▸ **Tarefas do exercício**:
a) Liste todas as siglas que aparecem no texto sobre analfabetismo funcional.
b) Copie do texto sobre analfabetismo funcional o trecho que vai de "Ainda na busca" até "o foco aqui.".
c) Escreva a continuação do texto sobre analfabetismo funcional a partir da última frase apresentada.

▸ **Trecho selecionado**:
A UNESCO (Organização das Nações Unidas para a Educação, a Ciência e a Cultura), em 1978, com um pouco mais de critério, mas não muito distante do cerne das demonstrações até aqui citadas, definiu o “analfabetismo funcional” como “o agrupamento daqueles que são capazes de ler e escrever, mas não tem habilidades para aplicar (isso) ao seu desempenho profissional, não compreendendo o texto e não aplicando ao contexto externo a ele como sujeito dessa operação”. Esse já é um critério que traz a luz as habilidades e competências vistas no ENEM que serve inclusive para selecionar alunos para a graduação. 

Ainda na busca geral de definições/percepções gerais sobre o objeto deste trabalho, o  IBGE, dentro de uma visão mais local, no espaço brasileiro, avalia o mesmo tema definindo-o o grau de analfabetismo de cada pessoa: analisa “a quantidade de anos dedicados ao estudo”.

Afora os aspectos da política brasileira frente à educação ao longo de sua história, especialmente na política contemporânea neoliberal, tudo isso parece mostrar que a percepção e critério para o assim chamado “analfabetismo funcional” ainda é superficial, genérica e encontra-se numa espécie de vácuo diante da verdadeira causa de isso ainda ocorrer. A quantidade de anos na faculdade, por exemplo, não pode determinar uma pessoa ser ou não alfabetizada funcionalmente, porque se o tempo de estudo na faculdade fosse diretamente determinante, não haveria analfabetos funcionais no ensino superior, que é, inclusive, o foco aqui.

Registros de posição do alvo
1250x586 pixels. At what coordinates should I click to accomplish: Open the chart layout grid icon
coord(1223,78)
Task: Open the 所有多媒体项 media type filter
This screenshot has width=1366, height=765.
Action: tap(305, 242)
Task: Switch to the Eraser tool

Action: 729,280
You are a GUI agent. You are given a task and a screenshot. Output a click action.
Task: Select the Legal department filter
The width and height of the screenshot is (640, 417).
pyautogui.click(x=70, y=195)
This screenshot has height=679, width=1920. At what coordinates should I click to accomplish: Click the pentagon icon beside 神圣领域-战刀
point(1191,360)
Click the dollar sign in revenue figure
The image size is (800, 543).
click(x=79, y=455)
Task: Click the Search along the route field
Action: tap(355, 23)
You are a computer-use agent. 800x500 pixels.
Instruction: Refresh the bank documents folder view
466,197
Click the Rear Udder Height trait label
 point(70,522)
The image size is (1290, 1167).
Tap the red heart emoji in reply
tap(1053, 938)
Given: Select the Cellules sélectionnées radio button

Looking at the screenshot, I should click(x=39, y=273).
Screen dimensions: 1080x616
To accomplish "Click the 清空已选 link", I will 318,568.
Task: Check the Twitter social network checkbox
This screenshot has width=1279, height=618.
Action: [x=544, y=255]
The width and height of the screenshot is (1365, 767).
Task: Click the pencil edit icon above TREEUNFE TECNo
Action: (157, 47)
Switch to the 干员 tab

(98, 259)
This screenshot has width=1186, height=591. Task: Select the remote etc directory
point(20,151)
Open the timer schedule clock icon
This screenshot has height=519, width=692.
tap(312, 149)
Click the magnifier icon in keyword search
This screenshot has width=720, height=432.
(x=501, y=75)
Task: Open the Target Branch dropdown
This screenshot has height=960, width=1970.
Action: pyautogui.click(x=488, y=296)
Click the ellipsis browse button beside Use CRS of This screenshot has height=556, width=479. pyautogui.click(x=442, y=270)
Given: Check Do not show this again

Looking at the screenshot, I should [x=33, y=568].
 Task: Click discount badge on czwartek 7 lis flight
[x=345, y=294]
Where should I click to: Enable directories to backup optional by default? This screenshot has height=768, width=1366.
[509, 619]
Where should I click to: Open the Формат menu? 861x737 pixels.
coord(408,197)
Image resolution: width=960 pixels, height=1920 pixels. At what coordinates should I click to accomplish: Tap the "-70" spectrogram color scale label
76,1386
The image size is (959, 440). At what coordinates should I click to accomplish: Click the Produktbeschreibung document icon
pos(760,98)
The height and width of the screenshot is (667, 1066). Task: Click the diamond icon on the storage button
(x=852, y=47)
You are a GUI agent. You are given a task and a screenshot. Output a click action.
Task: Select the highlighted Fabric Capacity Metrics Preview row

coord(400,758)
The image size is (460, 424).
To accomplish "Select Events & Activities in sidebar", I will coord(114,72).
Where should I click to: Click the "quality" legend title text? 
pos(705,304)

▸ **Respostas em ordem**:
a) UNESCO, ENEM, IBGE

b)
Ainda na busca geral de definições/percepções gerais sobre o objeto deste trabalho, o  IBGE, dentro de uma visão mais local, no espaço brasileiro, avalia o mesmo tema definindo-o o grau de analfabetismo de cada pessoa: analisa “a quantidade de anos dedicados ao estudo”.

Afora os aspectos da política brasileira frente à educação ao longo de sua história, especialmente na política contemporânea neoliberal, tudo isso parece mostrar que a percepção e critério para o assim chamado “analfabetismo funcional” ainda é superficial, genérica e encontra-se numa espécie de vácuo diante da verdadeira causa de isso ainda ocorrer. A quantidade de anos na faculdade, por exemplo, não pode determinar uma pessoa ser ou não alfabetizada funcionalmente, porque se o tempo de estudo na faculdade fosse diretamente determinante, não haveria analfabetos funcionais no ensino superior, que é, inclusive, o foco aqui.

c)
Quando se trata de estudantes universitários, em que se pese a quantidade de leitura a ser indicada, é preciso tentar refletir a causa do não entendimento de um texto, ou imagem, como ele é, ou seja, com a interpretação pontual do próprio texto, antes mesmo da intervenção crítica-opinativa do estudante universitário durante  a interpretação da mensagem. Parte-se do pressuposto que o texto teve em si uma motivação independentemente da crítica que possamos inserir ao lê-lo, por exemplo. Em que pese o perigo da generalização sem base, mas aqui se parte dessa hipótese: a visão crítico-opinativa do receptor está em caráter secundário quando se deseja o entendimento pontual do texto pelo próprio texto. Talvez ai esteja uma característica metalinguística em que, a priori, o texto se auto explica e o receptor o investiga para depois fazer a sua investida crítica.

Na tentativa de elucidar essa hipótese, observa-se que há tempo o estudo da linguística era voltada a teorias “transcendentais” como aponta o linguista Hjelmslev. Antes a linguagem era entendida numa óptica humanística, psíquica e histórica, mas não na própria linguagem. A visão deste pesquisador traz uma tentativa de expor a estrutura da língua enquanto estrutura que é específica e se baseia apenas em si mesma. Para isso, além dos critérios textuais apresentados por Koch e Costa, há que se considerar também, e por não dizer essencialmente, fatores mais internos, estruturais, pragmáticos, semânticos, semióticos e funcionais do texto que é sugestivamente uma abordagem dentro de uma óptica da linguística moderna e que este trabalho pretende articular com alguma forma de significação, pois, são teorias altamente complexas da linguagem e não simples soluções diretas ao problema.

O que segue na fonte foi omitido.